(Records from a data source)
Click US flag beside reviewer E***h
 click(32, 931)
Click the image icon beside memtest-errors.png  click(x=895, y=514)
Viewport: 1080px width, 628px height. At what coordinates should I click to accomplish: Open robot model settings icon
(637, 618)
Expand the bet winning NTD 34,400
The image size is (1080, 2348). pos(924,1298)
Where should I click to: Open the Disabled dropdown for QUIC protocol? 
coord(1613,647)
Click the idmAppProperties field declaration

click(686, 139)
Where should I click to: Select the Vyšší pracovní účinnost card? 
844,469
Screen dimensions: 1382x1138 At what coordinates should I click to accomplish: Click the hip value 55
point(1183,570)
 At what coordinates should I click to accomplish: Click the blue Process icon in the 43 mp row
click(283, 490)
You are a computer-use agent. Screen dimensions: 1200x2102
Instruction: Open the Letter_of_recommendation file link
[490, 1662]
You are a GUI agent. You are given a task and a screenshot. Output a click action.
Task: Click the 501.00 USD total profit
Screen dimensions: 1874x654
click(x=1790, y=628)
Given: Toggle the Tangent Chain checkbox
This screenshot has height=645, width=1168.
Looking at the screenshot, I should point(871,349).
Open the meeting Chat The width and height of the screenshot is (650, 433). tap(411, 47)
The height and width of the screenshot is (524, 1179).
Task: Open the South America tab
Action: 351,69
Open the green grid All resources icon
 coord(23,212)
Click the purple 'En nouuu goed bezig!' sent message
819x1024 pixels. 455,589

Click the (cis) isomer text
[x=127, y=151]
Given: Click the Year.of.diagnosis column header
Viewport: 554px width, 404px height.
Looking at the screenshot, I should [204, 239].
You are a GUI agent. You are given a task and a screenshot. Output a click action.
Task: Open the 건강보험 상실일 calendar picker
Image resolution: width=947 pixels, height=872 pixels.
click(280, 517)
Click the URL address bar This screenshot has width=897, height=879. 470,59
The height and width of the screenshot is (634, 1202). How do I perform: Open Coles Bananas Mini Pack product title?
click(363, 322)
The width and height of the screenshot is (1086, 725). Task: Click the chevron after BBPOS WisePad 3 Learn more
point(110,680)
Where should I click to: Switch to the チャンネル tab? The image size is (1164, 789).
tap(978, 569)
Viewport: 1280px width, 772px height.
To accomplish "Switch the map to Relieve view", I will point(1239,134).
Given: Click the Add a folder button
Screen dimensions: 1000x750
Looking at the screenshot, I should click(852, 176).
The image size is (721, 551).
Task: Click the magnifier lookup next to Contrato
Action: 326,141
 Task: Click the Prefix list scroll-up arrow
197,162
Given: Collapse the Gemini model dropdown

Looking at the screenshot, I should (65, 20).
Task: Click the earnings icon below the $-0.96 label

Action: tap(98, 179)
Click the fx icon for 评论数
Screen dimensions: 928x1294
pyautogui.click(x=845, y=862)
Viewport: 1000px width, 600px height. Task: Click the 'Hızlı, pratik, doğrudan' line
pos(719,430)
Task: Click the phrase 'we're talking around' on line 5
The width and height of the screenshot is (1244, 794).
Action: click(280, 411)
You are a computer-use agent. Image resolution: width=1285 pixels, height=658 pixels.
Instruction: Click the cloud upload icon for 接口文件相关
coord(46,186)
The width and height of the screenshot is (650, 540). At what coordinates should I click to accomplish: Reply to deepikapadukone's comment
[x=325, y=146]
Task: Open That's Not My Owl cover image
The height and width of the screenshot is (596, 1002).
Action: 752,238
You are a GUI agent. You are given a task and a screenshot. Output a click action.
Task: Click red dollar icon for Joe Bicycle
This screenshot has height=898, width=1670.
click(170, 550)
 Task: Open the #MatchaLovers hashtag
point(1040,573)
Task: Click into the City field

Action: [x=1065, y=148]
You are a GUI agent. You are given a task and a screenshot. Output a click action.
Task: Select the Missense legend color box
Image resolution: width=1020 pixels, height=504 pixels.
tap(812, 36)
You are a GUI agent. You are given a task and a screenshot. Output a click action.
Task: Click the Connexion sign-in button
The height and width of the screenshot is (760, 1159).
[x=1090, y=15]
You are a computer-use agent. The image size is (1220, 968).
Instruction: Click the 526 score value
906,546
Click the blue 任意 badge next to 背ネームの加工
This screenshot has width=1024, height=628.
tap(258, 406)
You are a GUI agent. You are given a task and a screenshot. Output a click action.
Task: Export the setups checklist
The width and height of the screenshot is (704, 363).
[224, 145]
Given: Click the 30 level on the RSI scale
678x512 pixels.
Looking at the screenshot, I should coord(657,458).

What the task asks: Line by line, output the records exactly as given.

Expected answer:
Click US flag beside reviewer E***h
 click(32, 931)
Click the image icon beside memtest-errors.png  click(x=895, y=514)
Viewport: 1080px width, 628px height. At what coordinates should I click to accomplish: Open robot model settings icon
(637, 618)
Expand the bet winning NTD 34,400
The image size is (1080, 2348). pos(924,1298)
Where should I click to: Open the Disabled dropdown for QUIC protocol? 
coord(1613,647)
Click the idmAppProperties field declaration

click(686, 139)
Where should I click to: Select the Vyšší pracovní účinnost card? 
844,469
Screen dimensions: 1382x1138 At what coordinates should I click to accomplish: Click the hip value 55
point(1183,570)
 At what coordinates should I click to accomplish: Click the blue Process icon in the 43 mp row
click(283, 490)
You are a computer-use agent. Screen dimensions: 1200x2102
Instruction: Open the Letter_of_recommendation file link
[490, 1662]
You are a GUI agent. You are given a task and a screenshot. Output a click action.
Task: Click the 501.00 USD total profit
Screen dimensions: 1874x654
click(x=1790, y=628)
Given: Toggle the Tangent Chain checkbox
This screenshot has height=645, width=1168.
Looking at the screenshot, I should point(871,349).
Open the meeting Chat The width and height of the screenshot is (650, 433). tap(411, 47)
The height and width of the screenshot is (524, 1179).
Task: Open the South America tab
Action: 351,69
Open the green grid All resources icon
 coord(23,212)
Click the purple 'En nouuu goed bezig!' sent message
819x1024 pixels. 455,589

Click the (cis) isomer text
[x=127, y=151]
Given: Click the Year.of.diagnosis column header
Viewport: 554px width, 404px height.
Looking at the screenshot, I should [204, 239].
You are a GUI agent. You are given a task and a screenshot. Output a click action.
Task: Open the 건강보험 상실일 calendar picker
Image resolution: width=947 pixels, height=872 pixels.
click(280, 517)
Click the URL address bar This screenshot has width=897, height=879. 470,59
The height and width of the screenshot is (634, 1202). How do I perform: Open Coles Bananas Mini Pack product title?
click(363, 322)
The width and height of the screenshot is (1086, 725). Task: Click the chevron after BBPOS WisePad 3 Learn more
point(110,680)
Where should I click to: Switch to the チャンネル tab? The image size is (1164, 789).
tap(978, 569)
Viewport: 1280px width, 772px height.
To accomplish "Switch the map to Relieve view", I will point(1239,134).
Given: Click the Add a folder button
Screen dimensions: 1000x750
Looking at the screenshot, I should click(852, 176).
The image size is (721, 551).
Task: Click the magnifier lookup next to Contrato
Action: 326,141
 Task: Click the Prefix list scroll-up arrow
197,162
Given: Collapse the Gemini model dropdown

Looking at the screenshot, I should (65, 20).
Task: Click the earnings icon below the $-0.96 label

Action: tap(98, 179)
Click the fx icon for 评论数
Screen dimensions: 928x1294
pyautogui.click(x=845, y=862)
Viewport: 1000px width, 600px height. Task: Click the 'Hızlı, pratik, doğrudan' line
pos(719,430)
Task: Click the phrase 'we're talking around' on line 5
The width and height of the screenshot is (1244, 794).
Action: click(280, 411)
You are a computer-use agent. Image resolution: width=1285 pixels, height=658 pixels.
Instruction: Click the cloud upload icon for 接口文件相关
coord(46,186)
The width and height of the screenshot is (650, 540). At what coordinates should I click to accomplish: Reply to deepikapadukone's comment
[x=325, y=146]
Task: Open That's Not My Owl cover image
The height and width of the screenshot is (596, 1002).
Action: 752,238
You are a GUI agent. You are given a task and a screenshot. Output a click action.
Task: Click red dollar icon for Joe Bicycle
This screenshot has height=898, width=1670.
click(170, 550)
 Task: Open the #MatchaLovers hashtag
point(1040,573)
Task: Click into the City field

Action: [x=1065, y=148]
You are a GUI agent. You are given a task and a screenshot. Output a click action.
Task: Select the Missense legend color box
Image resolution: width=1020 pixels, height=504 pixels.
tap(812, 36)
You are a GUI agent. You are given a task and a screenshot. Output a click action.
Task: Click the Connexion sign-in button
The height and width of the screenshot is (760, 1159).
[x=1090, y=15]
You are a computer-use agent. The image size is (1220, 968).
Instruction: Click the 526 score value
906,546
Click the blue 任意 badge next to 背ネームの加工
This screenshot has width=1024, height=628.
tap(258, 406)
You are a GUI agent. You are given a task and a screenshot. Output a click action.
Task: Export the setups checklist
The width and height of the screenshot is (704, 363).
[224, 145]
Given: Click the 30 level on the RSI scale
678x512 pixels.
Looking at the screenshot, I should coord(657,458).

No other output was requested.